[Extracted data entries]

◇ ◇ ◇ ◇ ◇ ◇ ◇

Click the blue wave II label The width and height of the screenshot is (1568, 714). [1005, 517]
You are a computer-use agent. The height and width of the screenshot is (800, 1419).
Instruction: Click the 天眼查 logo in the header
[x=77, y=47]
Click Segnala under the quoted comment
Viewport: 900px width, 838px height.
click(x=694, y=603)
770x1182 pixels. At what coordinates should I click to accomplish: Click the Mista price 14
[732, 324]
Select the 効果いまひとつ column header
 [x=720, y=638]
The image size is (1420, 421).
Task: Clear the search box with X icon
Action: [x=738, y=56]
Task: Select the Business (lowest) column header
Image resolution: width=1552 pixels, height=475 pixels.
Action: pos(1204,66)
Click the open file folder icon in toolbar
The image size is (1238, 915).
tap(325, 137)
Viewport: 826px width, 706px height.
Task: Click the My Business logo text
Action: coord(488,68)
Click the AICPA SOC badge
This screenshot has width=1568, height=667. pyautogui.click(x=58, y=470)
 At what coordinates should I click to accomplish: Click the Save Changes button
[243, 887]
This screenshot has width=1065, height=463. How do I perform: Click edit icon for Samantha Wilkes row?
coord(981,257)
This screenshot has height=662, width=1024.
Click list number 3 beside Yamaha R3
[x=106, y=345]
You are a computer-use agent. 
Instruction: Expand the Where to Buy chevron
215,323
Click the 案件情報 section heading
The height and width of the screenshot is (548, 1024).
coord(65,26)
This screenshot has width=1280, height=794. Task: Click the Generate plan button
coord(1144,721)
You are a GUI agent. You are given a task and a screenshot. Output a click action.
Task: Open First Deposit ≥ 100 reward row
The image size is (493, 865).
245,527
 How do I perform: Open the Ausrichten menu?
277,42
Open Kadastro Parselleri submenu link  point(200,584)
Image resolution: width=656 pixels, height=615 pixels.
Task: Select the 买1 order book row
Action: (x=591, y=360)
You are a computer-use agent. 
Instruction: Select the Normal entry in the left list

◇ ◇ ◇ ◇ ◇ ◇ ◇

■ **Work item**
Bring together all lines in the records where the word "agent" is found.

■ **Written solution**
You are a computer-use agent. The height and width of the screenshot is (800, 1419).
You are a computer-use agent. 
You are a GUI agent. You are given a task and a screenshot. Output a click action.
You are a computer-use agent. 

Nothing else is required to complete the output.